2 thoughts on “Journalisten-Erfassung als „Gefahrenabwehr“

  1. I was also working as a journalist at this demo and experienced some difficulties with the police. They initially stopped me from going towards the Nazis. Later after identifying myself, they called a press-relations officer who let me through. The police [about 6 of them] had no numbers or names on their uniforms. They repeatedly refused to give me their names. But they made no attempt to interfere with my camera etc. in any way. I think this may have happened just after the event mentioned above.
    It is clear that Germany is not really a republic when a public servant / Beamter does not identify themselves to citizens but the citizens must identify themselves to the police. This is normally the beginning of the end of democracy (no accountability for police action) and the start of a police state.
    Déjà vu?

  2. Die Erfassung von MedienvertreterInnen ist zumindest bei sog. Großlagen seit Jahren Routine bei der Polizei.
    Aus Gerichtsakten ist bekannt, daß z.b. bei dem Castortransport 2010 nach Gorleben, in den Polizeilichen Verlaufsprotokollen nicht nur protokolliert wurde, welche Medienvertretreinnen an welchem Ort und zu welcher Zeit jeweils in der Nähe der Transportstrecke von der Polizei festgestellt wurden.
    Sondern auch, wie diese sich der Poizei gegenüber vrhalten haben.

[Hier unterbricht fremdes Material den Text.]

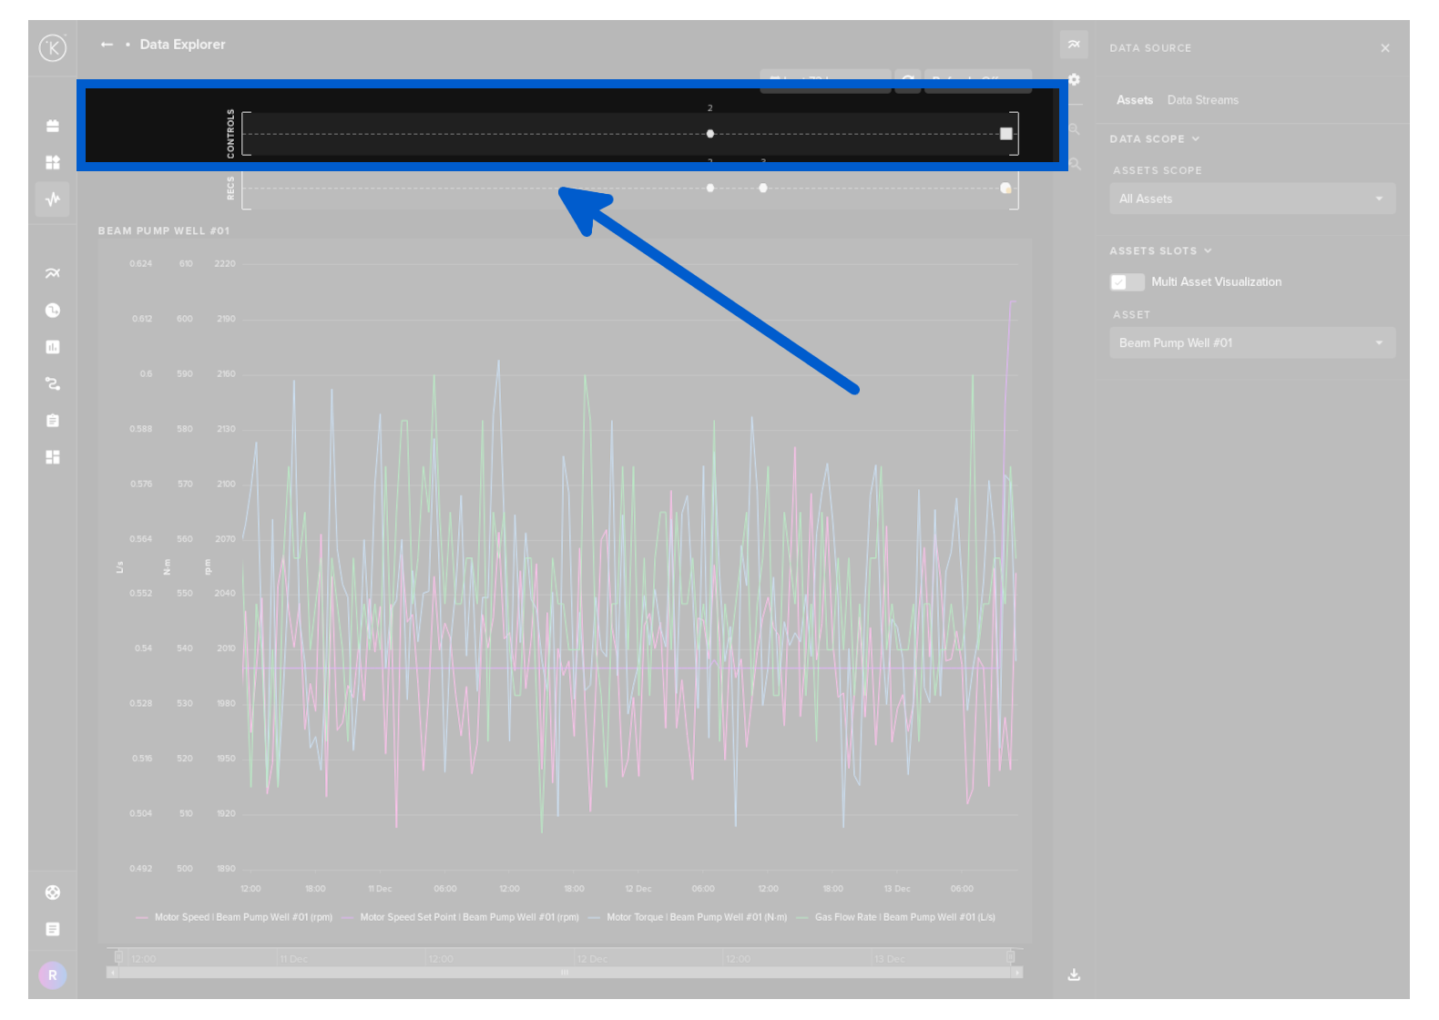The width and height of the screenshot is (1439, 1020).
Task: Open the user avatar R
Action: click(53, 975)
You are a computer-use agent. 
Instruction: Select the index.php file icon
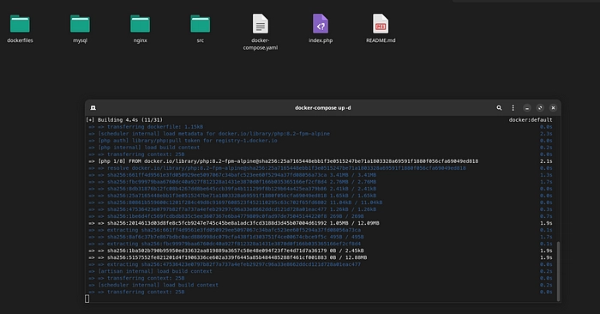(x=321, y=24)
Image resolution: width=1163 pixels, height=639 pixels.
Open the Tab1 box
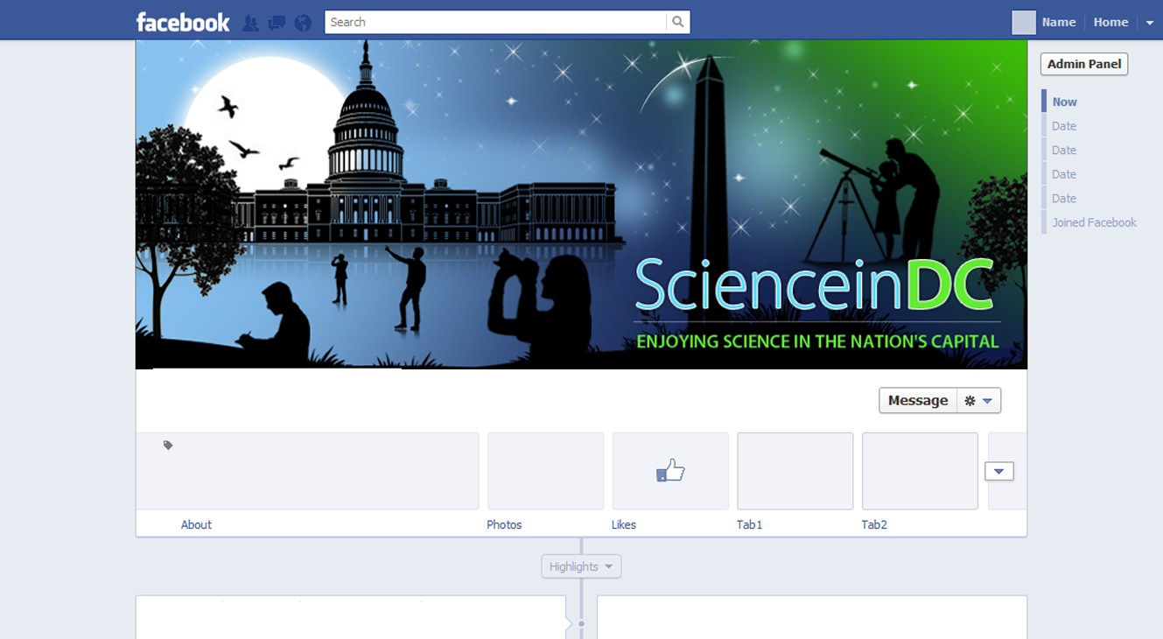795,471
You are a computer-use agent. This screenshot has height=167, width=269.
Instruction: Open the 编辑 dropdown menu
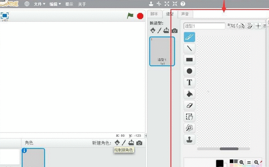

    So heißt es in der Akte zu einer Kletteraktion an der Fuldatalbrücke am 6.11. 2010 im Polizeilichen Verlaufsprotokoll:
    (Zitatanfang)
    “ 2.Verhalten von Bevölkerung und Medienvertretern
    2.1 (…) Seitens der Zivilbevölkerung hielt sich das Interesse in Grenzen(…)

    2.2 Verhalten von Medienvertretern
    Im Einsatzraum hielten sich Vertreter folgender Fernseh- Radiosender oder Printmedien auf:
    United Press international, NH24, DPA, DPAD, HR_Fernsehen, HR_Radio, Reuters TV, ORF-Fernsehen, Stadtradio Göttingen, Fuldaer Zeitung, Journalisenbüro Angelstein (Osthessen News), HNA.
    Die Medienvertreter verhielten sich im Bereich des UA BPOLI Kassel kooperativ.
    Die Betreuung erfolgte durch den UA ÖA des EA KO.“
    (Zitatende)

    Die „Betreuungbestand dann vor allem darin, unter verschiedenen Vorwänden zu verhindern, daß diese Medienvertreter Zeitnah an den Ort des Protestes kamen.

    Das ist aber noch nicht alles.
    Der Akte ist darüberhinaus zu entnehmen, daß die Polize in Zusamenhang mit der Erstellug ihrer Presseerklärung zu dem Protesti ihrerseits eine „Presseauswertung“ vorgenommen hat.